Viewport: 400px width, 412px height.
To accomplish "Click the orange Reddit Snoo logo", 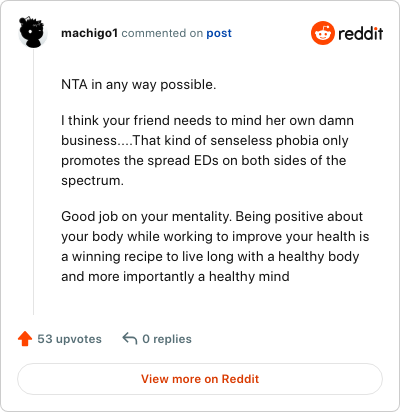I will (323, 33).
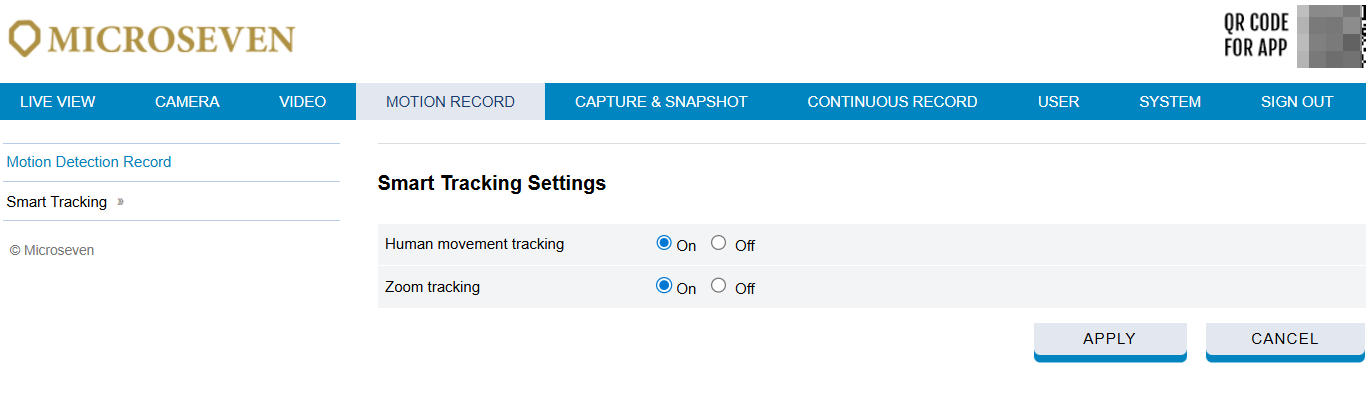Click the arrow beside Smart Tracking
The width and height of the screenshot is (1366, 417).
pyautogui.click(x=120, y=202)
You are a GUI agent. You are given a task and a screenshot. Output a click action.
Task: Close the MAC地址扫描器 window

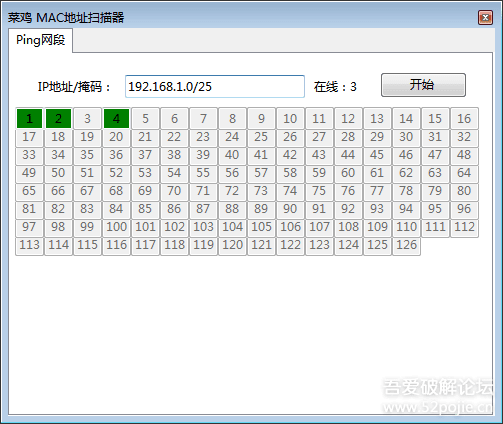pyautogui.click(x=485, y=18)
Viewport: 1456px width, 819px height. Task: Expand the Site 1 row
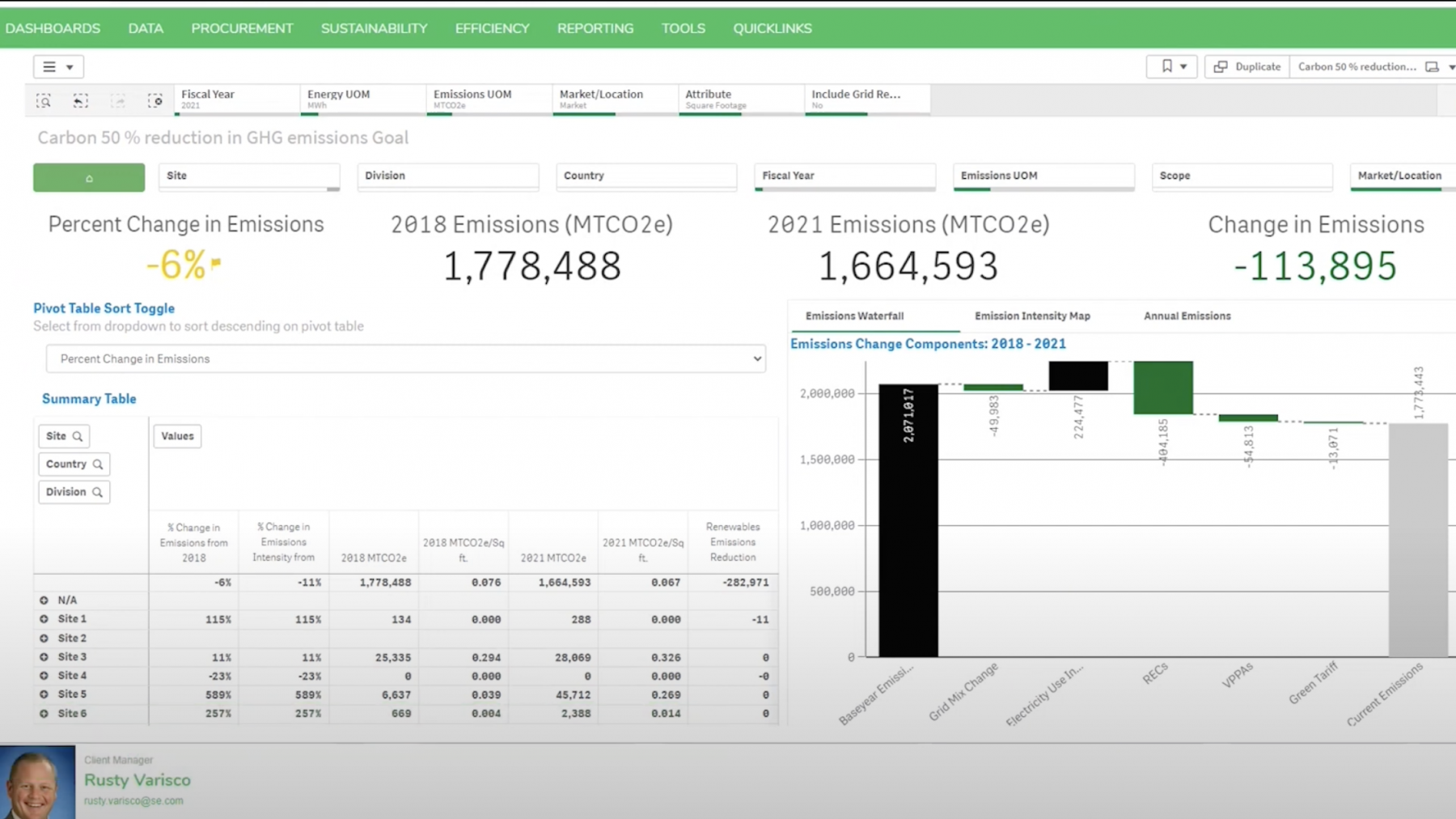point(44,619)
- - -
▶ GIVEN EXERCISE
Return every line above that contains the word "screenshot".

▶ ANSWER
The width and height of the screenshot is (1366, 417).
You are a GUI agent. You are given a task and a screenshot. Output a click action.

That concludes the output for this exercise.